> **AIM A**
Check each statement against the passage on Taylor's military career. For each one, answer yes or no and quote the exact words from the passage that decide it. (i) Taylor flew 40 combat missions over North Korea as a B-29 pilot. (ii) Taylor finished his degree at Ohio State University. (iii) Taylor served as a B-52 instructor pilot for the 93rd Bomb Group.
> **AIM B**
According to the passage on Taylor's military career, at which school did Taylor receive a bachelor's degree?
> **AIM C**
Extend the passage on Taylor's military career by writing what comes next, starting after its final sentence.

> **EXTRACT PROVIDED**
****

After the war, Taylor trained radar navigators at Victorville, Calif., and instructed foreign military pilots at Randolph Field, Texas. The Air Force sent him to Ohio State University to obtain a degree, but his education was interrupted by the outbreak of the Korean War.

From 1950 to 1951, Taylor flew 40 combat missions over North Korea as a B-29 pilot with the 19th Bomb Group, which flew out of Kadena Air Force Base, Okinawa.

He returned to the United States to become a B-52 instructor pilot for the 93rd Bomb Group at Castle Air Force Base, Calif.

Later he was assigned to the Strategic Air Command at Offutt Air Force Base, Neb., and he attended the Air War College in Alabama and Omaha University in Nebraska, where he received a bachelor’s degree.

****

> **RECORDS SHOWN**

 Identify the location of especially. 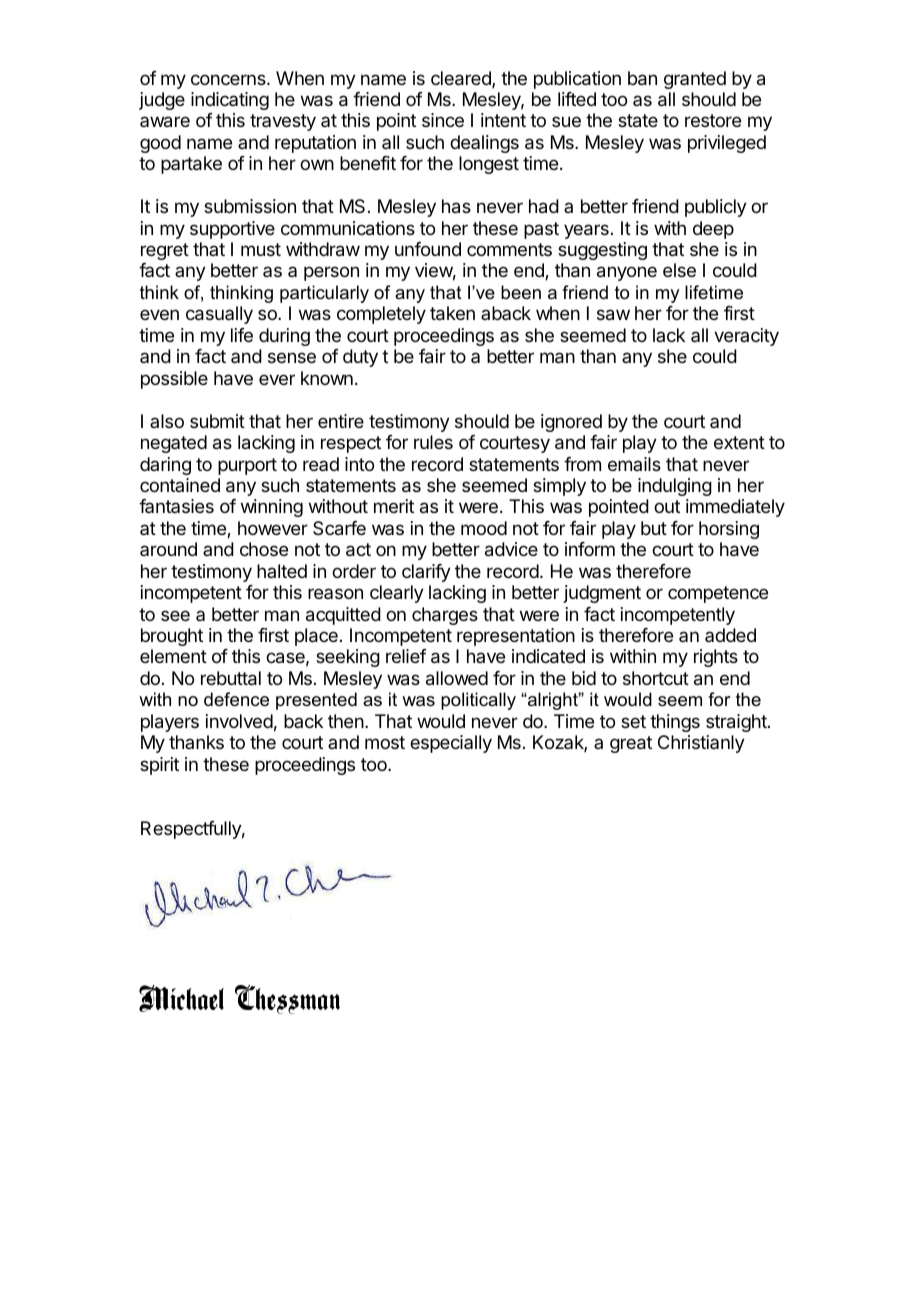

****

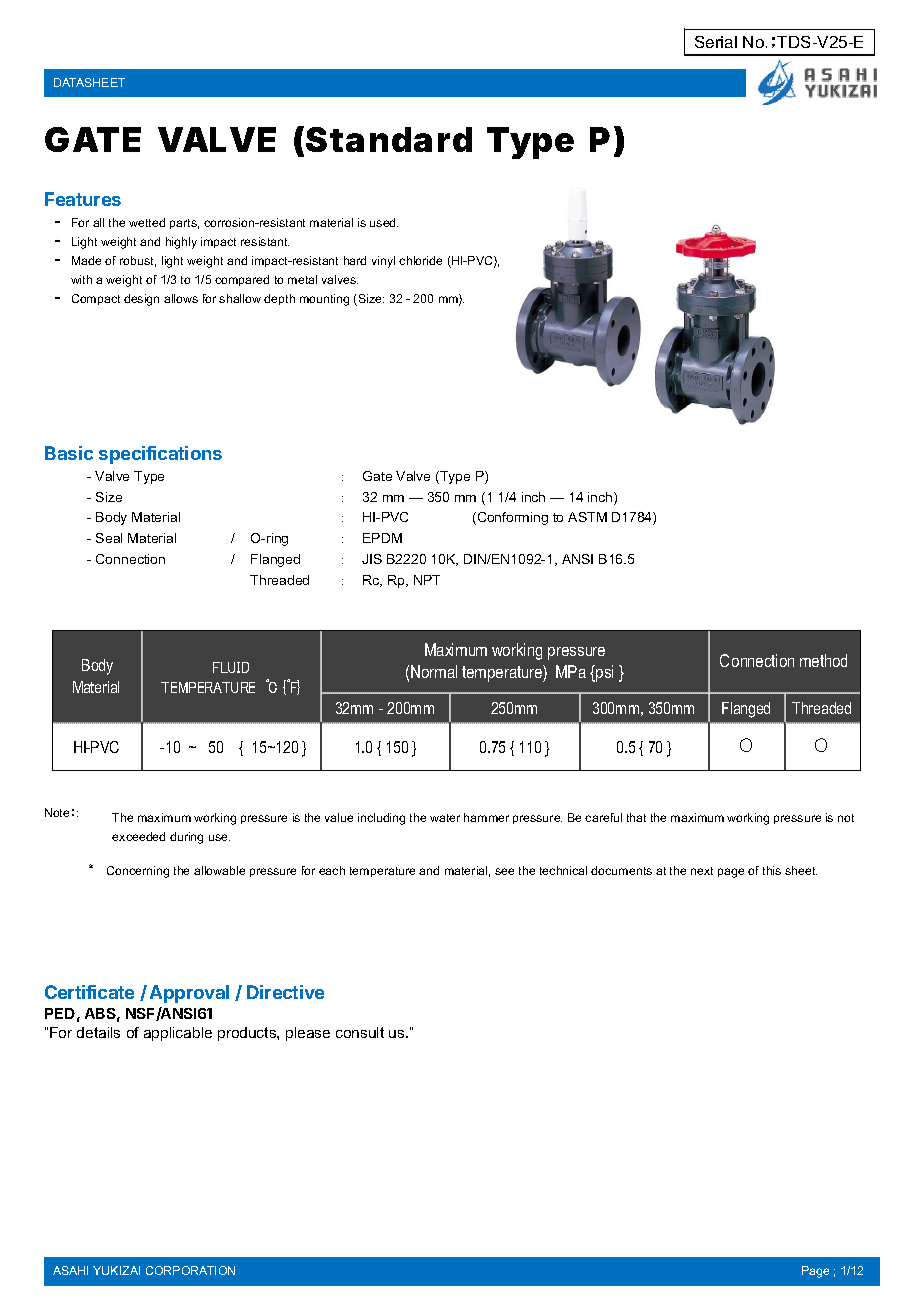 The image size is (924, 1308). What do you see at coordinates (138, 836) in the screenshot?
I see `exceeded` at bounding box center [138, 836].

****

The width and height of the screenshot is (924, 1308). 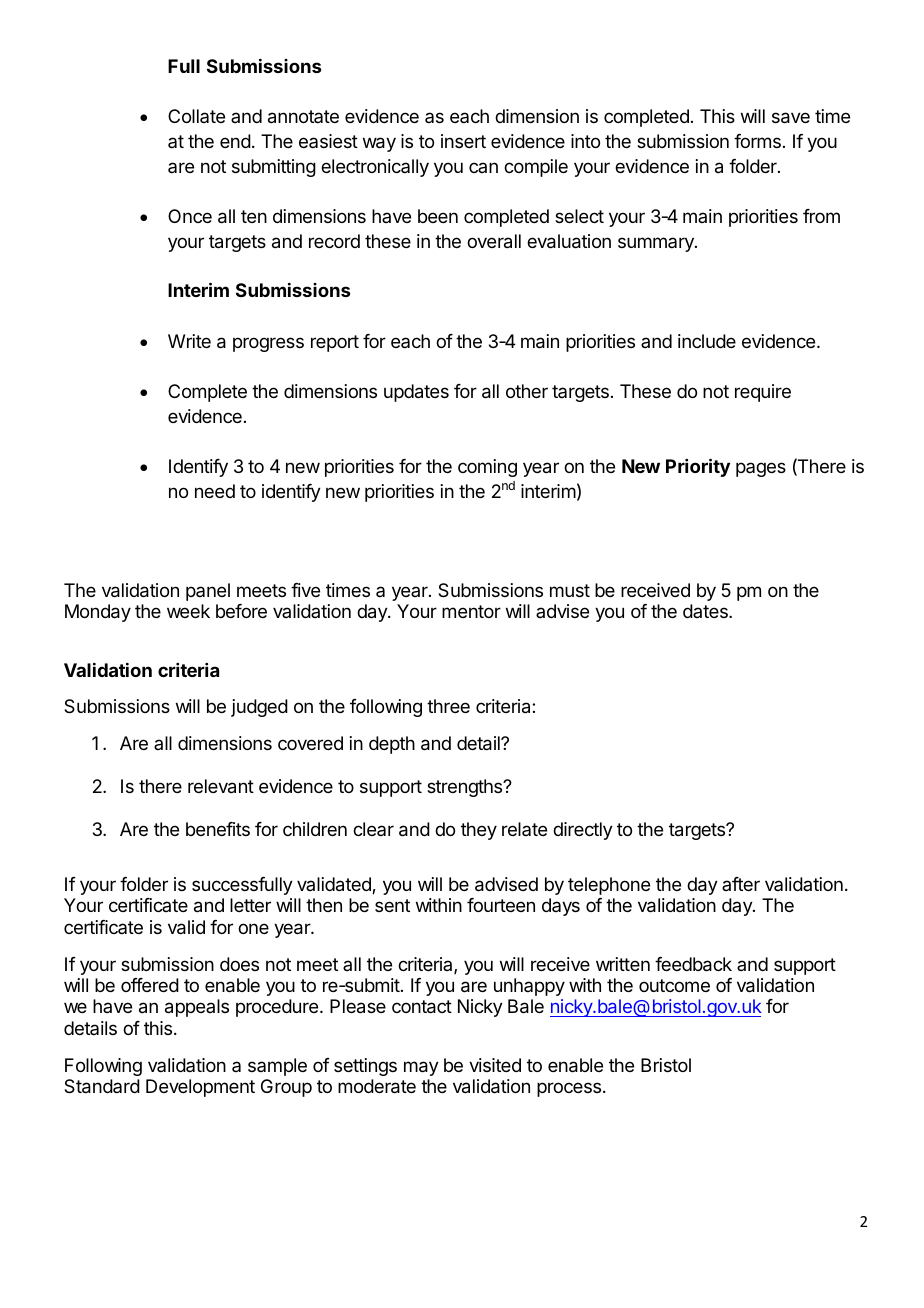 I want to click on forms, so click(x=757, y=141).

****

> **ANSWER A**
(i) Yes: "Taylor flew 40 combat missions over North Korea as a B-29 pilot with the 19th Bomb Group"
(ii) No: "his education was interrupted by the outbreak of the Korean War"
(iii) Yes: "to become a B-52 instructor pilot for the 93rd Bomb Group at Castle Air Force Base, Calif."

> **ANSWER B**
Omaha University in Nebraska.

> **ANSWER C**
After graduating, Taylor commanded the 325th Bomb Squadron at Fairchild from 1966 to 1968, when the B-52 squadron was then sent to Andersen Air Force Base, Guam, to fly missions into Vietnam. As air commander, Taylor flew 16 combat missions into North Vietnam.

Taylor retired from the Air Force as a lieutenant colonel in 1969 with more than 10,000 hours of flight time.

“The Lord made him an aviator,” Nystrom said, “and he was the best.”

Taylor’s wife, Betty, died six years ago, Rod Taylor said.

He said his father was buried Monday, on what would have been his 83rd birthday.